Salah satu teknologi yang diulas secara mendalam adalah eDNA (environmental DNA), yang memungkinkan deteksi spesies tanpa perlu intervensi langsung terhadap organisme. Teknologi ini menjadi alat non-invasif yang sangat sensitif dan efisien, yang dapat digunakan untuk memantau keberadaan spesies secara cepat dan serentak. Selain itu, pendekatan bioakustik dan drone juga membuka peluang besar dalam memantau populasi satwa liar, mengidentifikasi habitat kritis, serta memantau perubahan tutupan lahan akibat aktivitas manusia. 

Prof. Yuda menggarisbawahi bahwa riset dan pemantauan adalah fondasi utama untuk konservasi yang efektif. Ketersediaan data yang akurat menjadi kunci untuk mengidentifikasi ancaman terhadap biodiversitas, mengevaluasi efektivitas upaya konservasi, dan mendukung pengambilan keputusan yang berbasis bukti. Beliau juga mengajak kolaborasi lintas sektor serta pengembangan program citizen science untuk memperluas cakupan dan aksesibilitas teknologi pemantauan biodiversitas di Indonesia. 

Pemaparan expert ketiga, Dr. Nurhadi Susanto memaparkan pentingnya manajemen kelembagaan independen untuk mendukung pengelolaan keanekaragaman hayati di Indonesia. Beliau menjelaskan bahwa kelembagaan independen harus memiliki visi dan misi yang jelas serta beroperasi secara mandiri, bebas dari pengaruh politik, ekonomi, dan sosial. Lembaga semacam ini bertanggung jawab langsung kepada publik, menjunjung tinggi transparansi dan akuntabilitas, serta menjadi pilar penting dalam mendukung keberlanjutan dan kepercayaan masyarakat. 

Dr. Nurhadi menekankan bahwa tata kelola yang baik menjadi prinsip dasar dalam pengelolaan lembaga independen. Tata kelola ini mencakup transparansi, akuntabilitas, profesionalisme, dan penerapan etika yang kuat dalam setiap pengambilan keputusan. Selain itu, beliau juga menyampaikan pentingnya keterlibatan publik dalam proses pengambilan keputusan untuk memastikan lembaga dapat responsif terhadap kebutuhan masyarakat. 

Beliau juga memaparkan struktur organisasi lembaga independen yang ideal, yang terdiri dari dewan pembina atau pengawas, direktur eksekutif, dan tim departemen dengan tugas spesifik sesuai bidang keahlian. Dalam hal pengambilan keputusan, lembaga independen harus berbasis pada data yang valid, melalui proses identifikasi masalah, pembahasan, implementasi, hingga evaluasi secara berkala. 

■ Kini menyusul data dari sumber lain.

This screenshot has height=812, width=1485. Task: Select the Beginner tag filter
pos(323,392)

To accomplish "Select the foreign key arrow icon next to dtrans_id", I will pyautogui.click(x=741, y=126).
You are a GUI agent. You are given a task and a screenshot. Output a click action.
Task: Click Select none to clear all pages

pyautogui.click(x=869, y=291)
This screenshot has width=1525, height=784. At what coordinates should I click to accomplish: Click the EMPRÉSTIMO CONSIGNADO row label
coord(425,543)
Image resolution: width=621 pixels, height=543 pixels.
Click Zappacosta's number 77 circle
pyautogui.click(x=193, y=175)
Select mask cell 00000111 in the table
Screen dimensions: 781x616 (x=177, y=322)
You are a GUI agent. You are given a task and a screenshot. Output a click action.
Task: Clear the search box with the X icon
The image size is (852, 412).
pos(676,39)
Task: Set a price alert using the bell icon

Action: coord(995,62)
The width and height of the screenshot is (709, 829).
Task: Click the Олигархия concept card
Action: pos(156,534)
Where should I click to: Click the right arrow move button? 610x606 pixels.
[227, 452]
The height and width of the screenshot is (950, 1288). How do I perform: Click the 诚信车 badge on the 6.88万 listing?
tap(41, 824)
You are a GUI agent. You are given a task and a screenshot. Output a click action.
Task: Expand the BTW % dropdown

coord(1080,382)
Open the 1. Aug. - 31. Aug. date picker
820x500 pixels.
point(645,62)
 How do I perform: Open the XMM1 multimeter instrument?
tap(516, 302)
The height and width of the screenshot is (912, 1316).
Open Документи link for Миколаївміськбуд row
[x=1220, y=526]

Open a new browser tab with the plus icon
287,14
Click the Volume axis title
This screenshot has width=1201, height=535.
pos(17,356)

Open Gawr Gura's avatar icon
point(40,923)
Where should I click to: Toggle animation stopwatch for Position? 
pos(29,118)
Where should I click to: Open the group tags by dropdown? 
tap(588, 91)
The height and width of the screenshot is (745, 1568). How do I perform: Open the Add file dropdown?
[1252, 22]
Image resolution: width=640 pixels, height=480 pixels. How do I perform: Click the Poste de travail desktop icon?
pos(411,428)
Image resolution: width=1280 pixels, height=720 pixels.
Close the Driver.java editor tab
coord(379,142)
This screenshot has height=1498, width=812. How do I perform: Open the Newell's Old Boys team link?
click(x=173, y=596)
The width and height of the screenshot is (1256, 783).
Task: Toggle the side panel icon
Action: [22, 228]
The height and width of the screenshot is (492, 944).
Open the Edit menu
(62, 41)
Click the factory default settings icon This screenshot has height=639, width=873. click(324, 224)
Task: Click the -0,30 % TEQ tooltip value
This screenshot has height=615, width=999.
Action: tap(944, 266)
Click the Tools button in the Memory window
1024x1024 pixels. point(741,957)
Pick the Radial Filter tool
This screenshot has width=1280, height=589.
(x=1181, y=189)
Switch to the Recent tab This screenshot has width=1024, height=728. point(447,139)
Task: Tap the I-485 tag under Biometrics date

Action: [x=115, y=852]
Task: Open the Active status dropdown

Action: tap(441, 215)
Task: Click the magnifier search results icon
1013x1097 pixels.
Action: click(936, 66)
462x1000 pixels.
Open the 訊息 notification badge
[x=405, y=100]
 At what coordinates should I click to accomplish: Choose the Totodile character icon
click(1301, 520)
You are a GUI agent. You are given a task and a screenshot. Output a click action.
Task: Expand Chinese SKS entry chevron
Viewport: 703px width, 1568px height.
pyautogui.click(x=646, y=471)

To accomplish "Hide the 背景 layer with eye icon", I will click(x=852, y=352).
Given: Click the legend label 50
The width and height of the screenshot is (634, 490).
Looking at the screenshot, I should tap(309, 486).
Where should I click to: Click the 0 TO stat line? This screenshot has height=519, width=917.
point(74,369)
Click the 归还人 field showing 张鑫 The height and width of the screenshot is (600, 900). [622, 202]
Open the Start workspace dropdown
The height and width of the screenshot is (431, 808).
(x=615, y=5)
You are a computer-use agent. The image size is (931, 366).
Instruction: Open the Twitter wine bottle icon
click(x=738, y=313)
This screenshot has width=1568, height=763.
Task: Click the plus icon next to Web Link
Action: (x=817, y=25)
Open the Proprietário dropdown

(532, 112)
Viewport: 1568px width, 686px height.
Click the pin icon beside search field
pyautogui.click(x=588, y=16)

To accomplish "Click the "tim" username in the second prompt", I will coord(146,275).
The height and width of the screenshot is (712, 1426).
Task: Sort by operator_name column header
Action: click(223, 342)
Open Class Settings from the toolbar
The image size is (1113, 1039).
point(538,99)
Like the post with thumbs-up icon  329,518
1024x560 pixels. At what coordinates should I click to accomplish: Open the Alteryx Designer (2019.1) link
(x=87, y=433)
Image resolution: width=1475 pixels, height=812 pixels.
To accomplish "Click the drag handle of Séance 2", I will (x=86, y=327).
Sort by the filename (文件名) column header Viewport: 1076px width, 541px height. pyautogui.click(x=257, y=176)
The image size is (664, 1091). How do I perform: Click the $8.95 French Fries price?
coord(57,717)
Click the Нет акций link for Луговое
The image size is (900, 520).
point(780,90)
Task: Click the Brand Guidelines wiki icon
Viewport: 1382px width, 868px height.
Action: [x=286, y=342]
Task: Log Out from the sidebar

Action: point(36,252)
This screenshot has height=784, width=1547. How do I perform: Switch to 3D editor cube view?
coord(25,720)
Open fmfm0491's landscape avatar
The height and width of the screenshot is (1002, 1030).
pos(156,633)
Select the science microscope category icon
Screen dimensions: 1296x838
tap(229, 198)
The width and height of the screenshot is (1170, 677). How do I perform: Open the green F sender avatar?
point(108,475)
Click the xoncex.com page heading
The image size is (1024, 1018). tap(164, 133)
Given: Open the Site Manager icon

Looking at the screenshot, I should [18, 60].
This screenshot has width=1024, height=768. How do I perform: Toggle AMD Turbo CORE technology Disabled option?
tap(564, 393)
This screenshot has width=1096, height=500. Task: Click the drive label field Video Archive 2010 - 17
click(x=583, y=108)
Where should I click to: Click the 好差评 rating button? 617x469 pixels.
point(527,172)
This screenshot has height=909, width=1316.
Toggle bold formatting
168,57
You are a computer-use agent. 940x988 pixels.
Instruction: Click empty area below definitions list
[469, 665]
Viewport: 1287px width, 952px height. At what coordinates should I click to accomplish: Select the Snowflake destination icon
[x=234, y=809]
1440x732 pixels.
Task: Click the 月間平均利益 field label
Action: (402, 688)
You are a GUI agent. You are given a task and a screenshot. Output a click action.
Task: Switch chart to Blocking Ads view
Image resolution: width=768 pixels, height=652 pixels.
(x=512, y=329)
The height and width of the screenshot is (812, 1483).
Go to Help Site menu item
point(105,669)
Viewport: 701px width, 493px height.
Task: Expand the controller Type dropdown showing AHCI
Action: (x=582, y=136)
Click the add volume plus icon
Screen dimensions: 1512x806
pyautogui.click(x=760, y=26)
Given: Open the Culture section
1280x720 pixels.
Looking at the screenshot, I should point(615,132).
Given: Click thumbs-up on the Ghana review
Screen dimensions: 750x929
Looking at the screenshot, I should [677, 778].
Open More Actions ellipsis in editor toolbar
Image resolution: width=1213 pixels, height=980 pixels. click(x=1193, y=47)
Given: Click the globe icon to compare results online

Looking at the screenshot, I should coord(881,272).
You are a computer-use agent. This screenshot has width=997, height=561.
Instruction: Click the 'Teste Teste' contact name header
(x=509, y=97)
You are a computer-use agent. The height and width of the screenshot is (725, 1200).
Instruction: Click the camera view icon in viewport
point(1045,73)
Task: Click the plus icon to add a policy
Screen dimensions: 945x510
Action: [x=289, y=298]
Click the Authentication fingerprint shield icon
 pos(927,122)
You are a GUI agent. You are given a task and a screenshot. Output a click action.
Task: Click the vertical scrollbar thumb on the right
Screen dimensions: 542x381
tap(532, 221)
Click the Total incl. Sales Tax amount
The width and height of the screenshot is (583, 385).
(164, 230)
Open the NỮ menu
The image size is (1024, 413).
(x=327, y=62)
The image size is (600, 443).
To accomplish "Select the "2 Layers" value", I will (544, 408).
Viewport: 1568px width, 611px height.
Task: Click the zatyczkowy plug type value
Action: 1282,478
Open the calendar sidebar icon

Dr. Nurhadi menyoroti bahwa keberlanjutan lembaga sangat bergantung pada efisiensi pengelolaan sumber daya, termasuk keuangan, sumber daya manusia, dan aset. Strategi pengelolaan yang transparan dan pengembangan budaya organisasi yang sehat, seperti komunikasi terbuka, pembelajaran berkelanjutan, serta pengakuan terhadap kontribusi individu, menjadi elemen penting dalam menjaga kredibilitas dan produktivitas lembaga. 

Sebagai penutup, Dr. Nurhadi menggarisbawahi bahwa keberhasilan lembaga independen tidak hanya diukur dari kinerjanya, tetapi juga dari dampak positifnya terhadap masyarakat dan lingkungan. “Lembaga independen seperti Indeks Biodiversitas Indonesia harus menjadi model tata kelola yang transparan, inovatif, dan kolaboratif untuk menjawab tantangan konservasi keanekaragaman hayati di Indonesia,” ujarnya.

Diskusi pada hari pertama yang dilanjutkan pada hari kedua menghasilkan rencana kelembagaan IBI. Rencana tersebut antara lain berupa model kelembagaan IBI seperti nama dan kedudukan, tujuan organisasi, strategi dan pembentukan dewan pembina, dewan pengawas, dan dewan pengurus. Harapannya, rencana tersebut akan segera terwujud guna merealisasikan Lembaga yang bermanfaat untuk membantu kelestarian biodiversitas di Indonesia.